In the Shelter of Each Other
I have spent time on the concept of community because I see it as the soil from which all other spiritual life grows. Jesus did not teach isolated individuals, but 12 disciples who together lead the early church. Acts tells us that 3,000 people responded to Peters sermon, and then the very next verses tell us this:
“They devoted themselves to the apostles’ teaching, and to fellowship, to the breaking of bread and to prayer. Everyone was filled with awe at the many wonders and signs performed by the apostles. All the believers were together and everything in common. They sold property and possessions to give to anyone who had need. Every day they continued to meet together in the temple courts. They broke bread in their homes and ate together with glad and sincere hearts, praising God and enjoying the favor of all the people. And the Lord added to their number daily those who were being saved.”(Acts 2:42-47)

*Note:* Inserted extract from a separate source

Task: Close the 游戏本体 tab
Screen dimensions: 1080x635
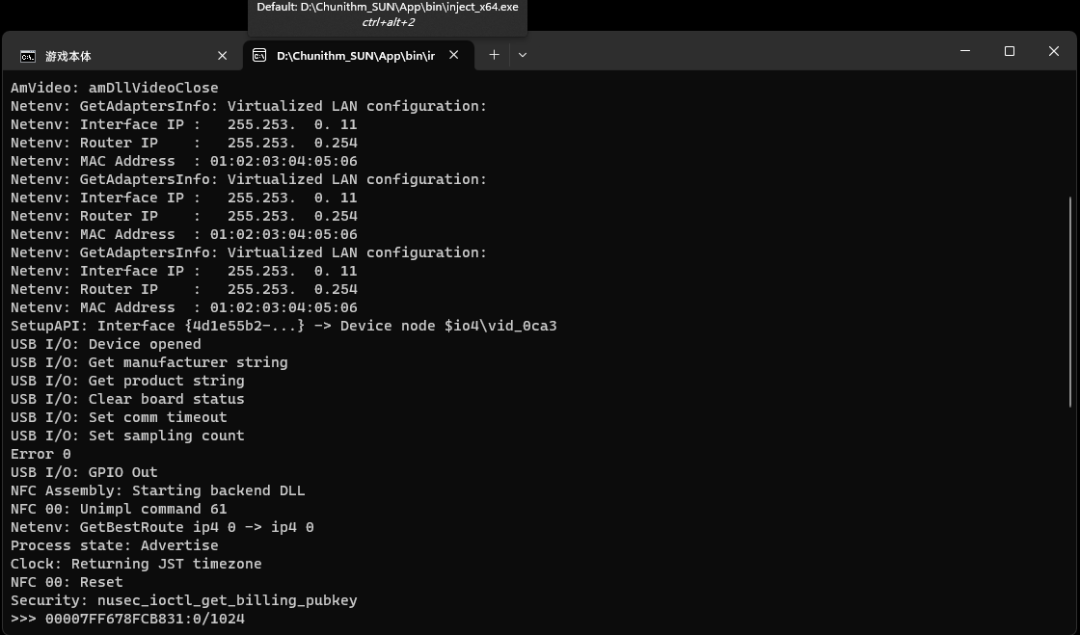Action: pyautogui.click(x=222, y=56)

I am convinced that the last sentence- the Lord adding to their number daily- happened only because of the forging of spiritual community in the prior verses. They prayed together, learned together, and looked out for each others needs. When persecution came, they protected each other. The subsequent growth of Christianity around the world was rooted in the formation of the community that started here in Acts. We need to rediscover this community today and learn how to move from moral loneliness and isolation to moral companionship and deep community; for our own sake and for the sake of those whom God places in our path.